== SUPPLIED TEXT ==
Instead, you get bodied in a dungeon called Alzadaal’s Legacy on your way to potential riches, the rewards of narrative forestalled by an octo-jelly hybrid named Ambujam slamming big waves and needling tiny tentacles into the core of your little party. What otherwise forces literary allusion — Octavia Butler’s Oankali, the race-adjacent tyranny of jellies in John Vercher’s Devil Is Fine, that short comic you’d drawn about Tentacool from which your child obsesses, or the diabolical Meduse in Nnedi Okorafor’s Binti — all latch on and linger in the part of your brain that understands intertextuality as a prime necessity for living an examined life in the 21st century, and of course, rap music. How many times has the spineless jelly been plopped down at the end of somebody’s cipher for effect?
Fantasies of full immersion glitter on repeat across the pandemic-ravaged synapses of your brain. It is a peculiar sensation, this forked road of desire and responsibility, children or game, both shortcuts away from sociality, or sex, or thought: two radically opposed sets of reality, two modes of impression upon the world, two diffracted futures in which you die anyway. The children laugh at your body, dying like that. The bath is too hot, then too cold. Then they splash murky water all the way from the bathroom onto your carpet and PlayStation controller as you try to explain the situation to your beleaguered team members via in-game party chat. Responses range from, Oh I get it man, to laments about the reproductive class ruining the real world and this one. Time is of the present, and you wonder, is the New World still new if it takes too long to get there? Bedtime is eight o’clock, but you’re aware that bedtime can’t happen if the children catch you doing anything, like breathing, let alone ostensibly enjoying yourself. In Eorzea, you don’t really have to do things like breathe, or take a shit, which is nice.

== DATASET EXTRACT ==

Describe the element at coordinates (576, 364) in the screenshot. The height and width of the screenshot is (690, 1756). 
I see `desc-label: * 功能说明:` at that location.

== APPLY WHAT YOU READ ==
A: Rewrite the gaming and parenting essay between "Instead, you get" and "cipher for effect?", inclusive, putting "labyrinth" in place of "dungeon".
B: Continue the gaming and parenting essay from its last sentence.
The listing plays no part in this.

== ANSWERS BELOW ==
A:
Instead, you get bodied in a labyrinth called Alzadaal’s Legacy on your way to potential riches, the rewards of narrative forestalled by an octo-jelly hybrid named Ambujam slamming big waves and needling tiny tentacles into the core of your little party. What otherwise forces literary allusion — Octavia Butler’s Oankali, the race-adjacent tyranny of jellies in John Vercher’s Devil Is Fine, that short comic you’d drawn about Tentacool from which your child obsesses, or the diabolical Meduse in Nnedi Okorafor’s Binti — all latch on and linger in the part of your brain that understands intertextuality as a prime necessity for living an examined life in the 21st century, and of course, rap music. How many times has the spineless jelly been plopped down at the end of somebody’s cipher for effect?

B:
When you tell friends about returning to Eorzea after a hiatus too long for most of them to stand, they laugh. You thought you could just hop right in like nothing changed? You were, after all, maxed out on Dark Knight, Black Mage, and Reaper last time you checked. That they respond at all feels grand, though, the otherwise silence of each individual’s formal responsibilities all but eradicating forms of play and friendship; here, it’s potential pleasure that pushes everyone out of their day-to-day: the children’s needs; dead and dying lovers and friends; the coy stupidity governing a “civil” discourse around what is or is not the amplification of an ongoing genocide; the prisons, lord the prisons; Friends Hospital off Roosevelt Boulevard, where another friend reminds you “those people are not actually your friends.” To be honest, the breakdown you had at that little Mississippi airport a week ago was a serious low, frustrated about the impulse to conform aesthetically, emotionally, socially, and politically in order to survive or be loved, yupping up tears as the old southern ladies tried to comfort you and writing sad but competent poems on the plane ride home. Complaining to your old adviser and friend that Earth feels horrible, to which she agrees, Yeah, sometimes earth feels v bad.
Reintegration — into Eorzea, not Earth, of course — seems a better deal than ending your own life, a pathetic point on which your analyst, and perhaps your children when they are older, all agree. You think of the story your homegirl told yesterday on her way to a wake, a newlywed from around the way who shot himself in the bathroom while everyone had dinner beyond the locked door. These stories are many, and you’ve seen the aftermath dozens of times — and even worse — how the family is denied even the life insurance money, dignity a foregone conclusion of such fates.
“Daddy, you still playin’ that game?” the children say. “What’s it even about?”
Just then you remember why there are so many portal fantasies, as two seven-year-olds transform into characters in need of aesthetic education, who sponge up the worldbuilding, solving for you a pattern of rote explanation you seek to avoid in everything you’ve ever written. You often fail. You are, after all, a negro bunny, you explain, which is technically a race called Viera, yes, which is one of the playable races in Final Fantasy XIV, a Japanese massively multiplayer online roleplaying game; this part, naturally, they don’t find strange, as Japan’s soft power exportation since the ’60s has been so successful at obscuring the nationalist position that such games, some of the most popular in the world — to say little of their interlocution with manga and animation — appear either textureless or international since at least Super Street Fighter II; “asiatic” Christopher Patterson calls them, inaugurating their own genres, and “no” is what you said to the fellow traveler poet Benjamin Krusling at a comparative literature conference when he asked, after thinking together about Simone White’s writing on black music, if you thought black people had any such soft power.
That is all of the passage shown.